Let $a$ be a constant, let $q=p^n$ be a prime power, and define $$\zeta(s) = \frac{q^{2s}-aq^s+q}{(q^s-1)(q^s-q)}.$$
Question. To show that if $\zeta(s)=0$, then $\Re(s) = \frac12$.
Here is my attempt so far:
Noice that for all $s$, $\zeta(s) = \zeta(1-s)$, thus a zero of $\zeta$ satisfies $$(q^s)^2 - a(q^s)+q=0 \quad \text{and} \quad (q^{1-s})^2 - a(q^{1-s})+q=0.$$ Thus $q^s$ and $q^{1-s}$ are the zeros of the quadratic $z^2 - az + q$. For any quadratic, $\alpha$ is a root if and only if the conjugate $\bar\alpha$ is also a root. Moreover, $\overline {q^{1-s}} = q^{1-\bar s}$ and $\overline{q^s} = q^{\bar s}$. Therefore one of the following must be true: \begin{align*} q^s &= q^{1-s}, \\ q^s = q^{\bar s} \quad &\text{and} \quad q^{1-s} = q^{1-\bar s},\\ q^s = q^{1-\bar s} \quad &\text{and} \quad q^{1-s} = q^{\bar s}. \end{align*} The first and third cases clearly imply that $\Re(s)=\frac12$. But in the second case, all we can deduce is that $s$ is real.

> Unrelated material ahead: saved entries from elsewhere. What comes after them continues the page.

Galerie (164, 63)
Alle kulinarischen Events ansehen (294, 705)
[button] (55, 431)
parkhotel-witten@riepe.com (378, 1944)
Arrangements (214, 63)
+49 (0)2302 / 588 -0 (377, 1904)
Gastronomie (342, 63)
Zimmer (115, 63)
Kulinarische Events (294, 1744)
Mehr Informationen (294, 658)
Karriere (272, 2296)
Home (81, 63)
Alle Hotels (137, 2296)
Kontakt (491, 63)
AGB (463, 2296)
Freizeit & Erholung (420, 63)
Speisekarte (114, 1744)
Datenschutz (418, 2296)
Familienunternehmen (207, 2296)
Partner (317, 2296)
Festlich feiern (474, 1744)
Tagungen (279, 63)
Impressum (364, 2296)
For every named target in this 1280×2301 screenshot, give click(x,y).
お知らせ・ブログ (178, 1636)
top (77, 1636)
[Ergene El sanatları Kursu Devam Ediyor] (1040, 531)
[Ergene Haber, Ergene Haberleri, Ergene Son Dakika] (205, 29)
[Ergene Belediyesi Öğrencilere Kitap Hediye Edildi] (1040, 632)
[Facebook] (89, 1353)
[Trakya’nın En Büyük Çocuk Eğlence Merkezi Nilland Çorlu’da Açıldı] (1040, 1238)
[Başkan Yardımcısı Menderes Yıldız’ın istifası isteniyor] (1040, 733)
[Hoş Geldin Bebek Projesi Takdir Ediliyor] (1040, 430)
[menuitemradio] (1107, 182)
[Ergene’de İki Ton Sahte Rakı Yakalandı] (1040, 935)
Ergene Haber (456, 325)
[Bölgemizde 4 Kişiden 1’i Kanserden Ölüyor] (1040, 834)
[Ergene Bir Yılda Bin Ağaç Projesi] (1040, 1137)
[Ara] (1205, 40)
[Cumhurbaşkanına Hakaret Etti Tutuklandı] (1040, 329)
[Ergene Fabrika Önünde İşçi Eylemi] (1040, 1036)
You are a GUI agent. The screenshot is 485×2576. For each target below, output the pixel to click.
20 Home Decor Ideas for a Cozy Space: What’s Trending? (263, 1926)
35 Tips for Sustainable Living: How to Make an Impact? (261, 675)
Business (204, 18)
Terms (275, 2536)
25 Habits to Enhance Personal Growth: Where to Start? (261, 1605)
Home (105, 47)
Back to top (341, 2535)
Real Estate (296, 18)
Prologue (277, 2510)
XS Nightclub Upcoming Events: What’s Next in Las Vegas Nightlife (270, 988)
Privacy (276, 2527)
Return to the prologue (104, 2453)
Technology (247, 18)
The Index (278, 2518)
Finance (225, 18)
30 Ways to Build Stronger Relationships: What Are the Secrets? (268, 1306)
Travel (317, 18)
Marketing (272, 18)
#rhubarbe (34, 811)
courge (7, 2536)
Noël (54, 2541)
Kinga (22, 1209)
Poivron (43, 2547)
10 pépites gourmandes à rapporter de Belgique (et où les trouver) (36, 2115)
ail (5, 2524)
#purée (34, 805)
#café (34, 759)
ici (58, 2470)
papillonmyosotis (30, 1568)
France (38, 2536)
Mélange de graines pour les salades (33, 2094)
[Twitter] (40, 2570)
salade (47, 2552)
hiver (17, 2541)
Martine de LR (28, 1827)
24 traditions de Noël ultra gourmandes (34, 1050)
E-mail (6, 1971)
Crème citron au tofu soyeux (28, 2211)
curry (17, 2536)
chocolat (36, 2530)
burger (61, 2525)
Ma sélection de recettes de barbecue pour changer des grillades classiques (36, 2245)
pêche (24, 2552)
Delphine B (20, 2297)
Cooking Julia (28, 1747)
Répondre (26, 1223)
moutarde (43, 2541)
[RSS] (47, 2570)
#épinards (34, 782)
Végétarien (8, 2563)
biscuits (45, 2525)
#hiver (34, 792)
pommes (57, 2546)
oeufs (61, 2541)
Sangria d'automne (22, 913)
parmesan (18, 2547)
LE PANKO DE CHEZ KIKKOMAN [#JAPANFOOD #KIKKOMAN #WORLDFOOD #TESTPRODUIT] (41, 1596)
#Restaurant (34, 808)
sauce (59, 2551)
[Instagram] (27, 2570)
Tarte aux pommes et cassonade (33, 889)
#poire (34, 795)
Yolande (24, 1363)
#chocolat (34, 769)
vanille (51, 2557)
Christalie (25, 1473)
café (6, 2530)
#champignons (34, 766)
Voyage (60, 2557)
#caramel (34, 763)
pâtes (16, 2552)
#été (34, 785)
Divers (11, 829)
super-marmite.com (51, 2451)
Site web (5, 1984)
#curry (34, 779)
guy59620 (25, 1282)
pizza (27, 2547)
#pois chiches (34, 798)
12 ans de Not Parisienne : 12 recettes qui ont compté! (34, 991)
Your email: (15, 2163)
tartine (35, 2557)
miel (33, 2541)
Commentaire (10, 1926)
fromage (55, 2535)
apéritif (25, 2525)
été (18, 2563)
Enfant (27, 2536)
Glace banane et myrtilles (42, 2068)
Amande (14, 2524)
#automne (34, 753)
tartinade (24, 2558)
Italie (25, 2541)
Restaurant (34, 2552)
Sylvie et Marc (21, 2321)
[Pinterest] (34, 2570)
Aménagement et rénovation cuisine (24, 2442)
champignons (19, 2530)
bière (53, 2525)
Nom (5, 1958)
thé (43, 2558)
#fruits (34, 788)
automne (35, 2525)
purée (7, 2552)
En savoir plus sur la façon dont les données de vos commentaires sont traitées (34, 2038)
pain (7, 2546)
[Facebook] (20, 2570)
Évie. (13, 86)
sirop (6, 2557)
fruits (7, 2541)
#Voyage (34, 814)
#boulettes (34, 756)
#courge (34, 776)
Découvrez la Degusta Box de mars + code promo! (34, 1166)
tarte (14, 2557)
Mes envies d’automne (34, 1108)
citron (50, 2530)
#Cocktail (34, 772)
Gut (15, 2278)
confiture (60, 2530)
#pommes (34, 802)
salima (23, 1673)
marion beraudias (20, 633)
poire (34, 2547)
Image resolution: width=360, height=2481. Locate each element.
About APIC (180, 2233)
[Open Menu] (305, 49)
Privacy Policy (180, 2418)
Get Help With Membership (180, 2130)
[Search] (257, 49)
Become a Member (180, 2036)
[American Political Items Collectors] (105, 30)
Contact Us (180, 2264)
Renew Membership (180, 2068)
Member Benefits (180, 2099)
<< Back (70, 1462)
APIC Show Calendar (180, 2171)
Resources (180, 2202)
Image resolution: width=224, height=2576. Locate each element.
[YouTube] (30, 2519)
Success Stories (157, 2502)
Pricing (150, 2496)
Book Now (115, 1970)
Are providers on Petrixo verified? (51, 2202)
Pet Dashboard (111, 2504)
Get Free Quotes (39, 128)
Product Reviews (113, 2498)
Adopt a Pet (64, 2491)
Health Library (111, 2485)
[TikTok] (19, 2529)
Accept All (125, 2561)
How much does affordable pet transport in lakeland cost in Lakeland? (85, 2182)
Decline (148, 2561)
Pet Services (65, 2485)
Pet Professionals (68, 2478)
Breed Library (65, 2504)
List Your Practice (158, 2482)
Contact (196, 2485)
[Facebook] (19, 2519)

How can I show that $\Re(s) = \frac12$ in this case also?
$a$ is real. The roots of $X^2-aX+q$ are $\frac{a\pm \sqrt{a^2-4q}}{2}$, iff $a^2-4q\le 0$ then the two roots are complex conjugate so they have the same absolute value $q^{1/2}$. If $a^2-4q> 0$ then the result isn't true. That's why the Hasse bound is important for elliptic curves (its generalization to higher genus curves is https://en.wikipedia.org/wiki/Weil_conjectures)